Quale è stato il tuo contributo
personale all’evoluzione del linguaggio televisivo e delle sue formule?
Cerco
di essere sincero. Alla mia età è inutile buttarsi via. Tanto ci hanno già
pensato e ci pensano gli altri.
Dunque,
ho iniziato con i documentari, o meglio con le inchieste, due generi che usano
in parte gli stessi materiali ma con finalità diverse. Il documentario “documenta”
(nasce dal cinema), l’inchiesta indaga (nasce dal giornalismo), propone,
fornisce pezze d’appoggio alla scoperta di un fatto o per verificare una
ipotesi.
Agli
inizi degli anni Sessanta esistevano solo due modi di far “documentario” alla
tv. Il primo riprendeva la tecnica dello stagionato documentario
cinematografico nostrano (medio e cortometraggi), applicando una grammatica
tassativa o quasi. Si cominciava con un gran totale “in campo lungo” di un paesaggio
o di una città, poi si passava a un campo medio, a un campo ancor più ravvicinato
o ad una panoramica estenuantemente lenta (da destra a sinistra o dal basso in
alto), mentre la “voce fuori campo” declamava un testo pseudo-poetico che andava
per conto suo. L’ultima immagine era quasi sempre un tramonto.
Il
secondo modo di far documentario era quello introdotto dai nuovi telecronisti che
avevano scoperto un modo più vivace di effettuare le riprese (invertibile in
16mm.), spezzando la vecchia grammatica grazie all’introduzione delle interviste
(quasi sempre con testo messo a punto, iterate più volte alla ricerca della
versione più lineare e senza pause, con buona pace della spontaneità o
“verità”). Con la debita eccezione di alcuni “stili” personali: Carlo Alberto
Chiesa aveva vinto il primo Prix Italia della Sezione Documentario con una
“finta” diretta della mattanza di tonni in Sicilia, in realtà realizzata e
montata a più mani; Ugo Gregoretti aveva bissato il Premio nel 1960 con un
divertente racconto fra poesia e umorismo sulla “Sicilia del Gattopardo”.
I
miei non erano documentari e neppure cronache telegiornalistiche. Intanto innovavo
la vecchia grammatica stantia, disprezzando i “campi lunghi” a favore
del primo piano e del dettaglio. Poi introducevo una sorta di teaser
(che io chiamavo “pre-titolo”) cioè una breve aggressiva premessa di un minuto,
poco meno o poco più, per catturare l’attenzione dello spettatore sul tema affrontato
nel programma. Sino ad allora non ci aveva pensato nessuno.

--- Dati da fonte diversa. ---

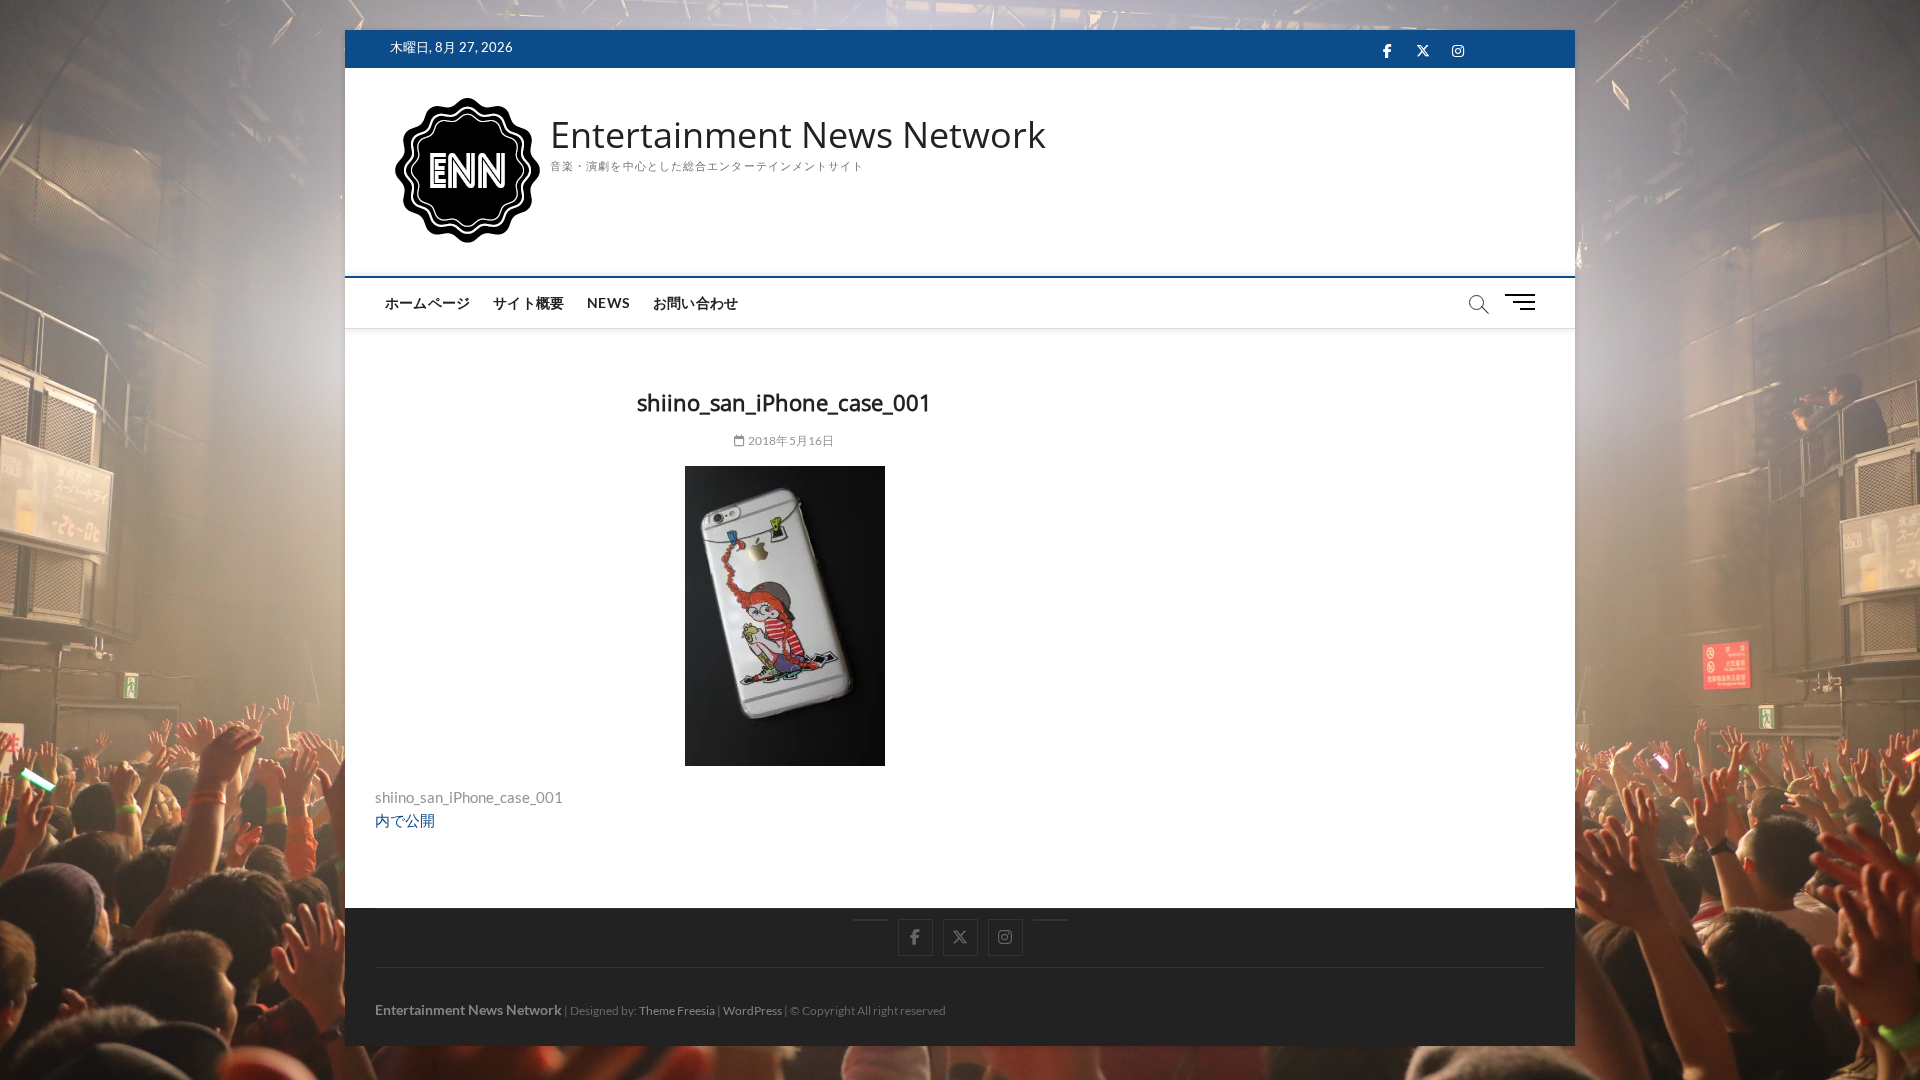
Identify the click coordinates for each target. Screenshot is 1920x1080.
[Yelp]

Come sei arrivato a queste innovazioni di linguaggio?
Ho
scoperto il mio modo di fare inchieste quasi per caso, anzi potrei dire “su
commissione”, quando ricevetti l’incarico di organizzare in un racconto una serie
di interviste ai maggiori scienziati nucleari che, in base a un mio soggetto
sulla “Storia della bomba atomica”, erano state realizzate da altri. Mi resi
conto che era troppo elementare – e noioso per me e per i fruitori – limitarmi
a giustapporre interviste e materiale d’archivio a mo’ di centone, seguendo la
falsariga cronologica e facendoci sopra una chiacchierata “ben scritta”. Non
era questa la strada giusta. Il materiale d’archivio doveva servire innanzitutto
a motivare, incalzare, “inquisire” i testimoni intervistati. Non dovevo
limitarmi ad arricchire con alcune immagini le risposte troppo lunghe o
pleonastiche. Le immagini non dovevano servire ad “alleggerire” le risposte dei
testimoni intervistati – rischiando addirittura di distrarre lo spettatore - ma
a motivare le domande rendendole esaustive e ... aggressive. E le domande
dovevano essere utilizzate anche per presentare il personaggio, il suo
contributo alla storia, le sue responsabilità, ma tutto questo solo grazie alle
immagini, senza nessun indisponente “intervistatore”. Era la voce narrante ad
assumersene il compito.
Teniamo
presente un altro fatto: allora non c’era la possibilità di adire a molti
archivi giornalistici e cinematografici per procurarsi materiale “fresco” e
quindi il materiale disponibile, più o meno consunto e già visto (LUCE, INCOM,
ecc.) poteva e doveva essere “rinnovato” usandolo come cifra, come icona
evocatrice, in una netta rispondenza fra immagine e commento parlato, con un
montaggio serrato che seguisse più le tecniche degli “audio visual aids” che
quelle del vecchio documentario di derivazione cinematografica. Non era
importante cercare ogni volta immagini nuove per documentare eventi,
situazioni, una battaglia, un momento della ricerca scientifica, un incontro
politico, un fatto di costume o altro ma anzi era essenziale iterare le
stesse immagini – in parte già viste e conosciute - assumendole come simbolo, come promemoria, come
riproposta di un volto, insomma come una sorta di sigla di un fatto o di un
personaggio, spesso isolandole dal loro contesto originale, dallo spezzone da
cinegiornale.
Si
trattava di costruire una sorta di "sceneggiatura a posteriori", per
riuscire a comporre, basandomi su documenti filmati e materiali iconografici nonchè
sulle interviste girate, non tanto un resoconto piattamente oggettivo sulla
“costruzione” dell’atomica quanto un'indagine che chiamasse in causa gli
stessi protagonisti: una sorta di "giallo" in 5/6 puntate. Fu un
lavoro molto complesso, svolto prevalentemente alla moviola, da cui uscì un
tipo di costruzione nuova, che non era nè un'inchiesta giornalistica nè un mero
resoconto storico. Accostando fra loro, come in un puzzle, le diverse
"pezze d'appoggio" costituite dalle testimonianze-intervista invitavo
il telespettatore a mettersi anche lui alla ricerca dei fatti e dei dibattiti che
avevano determinato il lancio dell'atomica su Hiroshima. L'inchiesta
diventava anche e soprattutto riflessione morale.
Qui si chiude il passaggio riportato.